**GIVEN EXERCISE:** Update the listing by changing every "GUI agent" to "GUI assistant" and leaving everything else unchanged.

**LISTED ENTRIES:**
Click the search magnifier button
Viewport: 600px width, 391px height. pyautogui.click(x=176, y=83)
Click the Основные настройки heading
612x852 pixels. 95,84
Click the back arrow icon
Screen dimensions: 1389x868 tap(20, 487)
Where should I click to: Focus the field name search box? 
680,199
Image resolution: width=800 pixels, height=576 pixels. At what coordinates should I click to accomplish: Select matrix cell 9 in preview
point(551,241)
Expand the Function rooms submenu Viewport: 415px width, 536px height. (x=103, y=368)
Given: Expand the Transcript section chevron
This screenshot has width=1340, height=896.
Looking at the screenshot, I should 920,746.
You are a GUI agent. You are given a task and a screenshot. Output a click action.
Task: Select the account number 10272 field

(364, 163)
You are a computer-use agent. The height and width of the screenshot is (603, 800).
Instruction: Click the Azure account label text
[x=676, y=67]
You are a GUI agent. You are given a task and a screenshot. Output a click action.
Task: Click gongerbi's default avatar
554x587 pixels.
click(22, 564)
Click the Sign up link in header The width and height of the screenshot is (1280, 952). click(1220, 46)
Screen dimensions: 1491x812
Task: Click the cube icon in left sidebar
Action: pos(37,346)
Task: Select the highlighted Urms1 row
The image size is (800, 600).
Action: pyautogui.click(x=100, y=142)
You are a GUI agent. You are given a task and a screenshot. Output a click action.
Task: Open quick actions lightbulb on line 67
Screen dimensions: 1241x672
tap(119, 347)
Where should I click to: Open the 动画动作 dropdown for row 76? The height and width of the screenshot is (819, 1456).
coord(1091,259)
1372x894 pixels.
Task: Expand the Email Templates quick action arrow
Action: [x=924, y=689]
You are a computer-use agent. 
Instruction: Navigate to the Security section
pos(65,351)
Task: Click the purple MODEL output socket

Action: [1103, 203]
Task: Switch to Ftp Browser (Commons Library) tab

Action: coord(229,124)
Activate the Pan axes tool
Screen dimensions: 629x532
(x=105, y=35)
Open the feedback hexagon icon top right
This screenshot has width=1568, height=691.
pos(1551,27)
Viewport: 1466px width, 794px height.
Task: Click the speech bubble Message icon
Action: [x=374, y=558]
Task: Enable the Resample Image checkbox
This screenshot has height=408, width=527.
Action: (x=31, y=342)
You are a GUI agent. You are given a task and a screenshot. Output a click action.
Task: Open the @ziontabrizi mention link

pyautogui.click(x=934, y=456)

**WORKED ANSWER:**
Click the search magnifier button
Viewport: 600px width, 391px height. pyautogui.click(x=176, y=83)
Click the Основные настройки heading
612x852 pixels. 95,84
Click the back arrow icon
Screen dimensions: 1389x868 tap(20, 487)
Where should I click to: Focus the field name search box? 
680,199
Image resolution: width=800 pixels, height=576 pixels. At what coordinates should I click to accomplish: Select matrix cell 9 in preview
point(551,241)
Expand the Function rooms submenu Viewport: 415px width, 536px height. (x=103, y=368)
Given: Expand the Transcript section chevron
This screenshot has width=1340, height=896.
Looking at the screenshot, I should 920,746.
You are a GUI assistant. You are given a task and a screenshot. Output a click action.
Task: Select the account number 10272 field

(364, 163)
You are a computer-use agent. The height and width of the screenshot is (603, 800).
Instruction: Click the Azure account label text
[x=676, y=67]
You are a GUI assistant. You are given a task and a screenshot. Output a click action.
Task: Click gongerbi's default avatar
554x587 pixels.
click(22, 564)
Click the Sign up link in header The width and height of the screenshot is (1280, 952). click(1220, 46)
Screen dimensions: 1491x812
Task: Click the cube icon in left sidebar
Action: pos(37,346)
Task: Select the highlighted Urms1 row
The image size is (800, 600).
Action: pyautogui.click(x=100, y=142)
You are a GUI assistant. You are given a task and a screenshot. Output a click action.
Task: Open quick actions lightbulb on line 67
Screen dimensions: 1241x672
tap(119, 347)
Where should I click to: Open the 动画动作 dropdown for row 76? The height and width of the screenshot is (819, 1456).
coord(1091,259)
1372x894 pixels.
Task: Expand the Email Templates quick action arrow
Action: [x=924, y=689]
You are a computer-use agent. 
Instruction: Navigate to the Security section
pos(65,351)
Task: Click the purple MODEL output socket

Action: [1103, 203]
Task: Switch to Ftp Browser (Commons Library) tab

Action: coord(229,124)
Activate the Pan axes tool
Screen dimensions: 629x532
(x=105, y=35)
Open the feedback hexagon icon top right
This screenshot has width=1568, height=691.
pos(1551,27)
Viewport: 1466px width, 794px height.
Task: Click the speech bubble Message icon
Action: [x=374, y=558]
Task: Enable the Resample Image checkbox
This screenshot has height=408, width=527.
Action: (x=31, y=342)
You are a GUI assistant. You are given a task and a screenshot. Output a click action.
Task: Open the @ziontabrizi mention link

pyautogui.click(x=934, y=456)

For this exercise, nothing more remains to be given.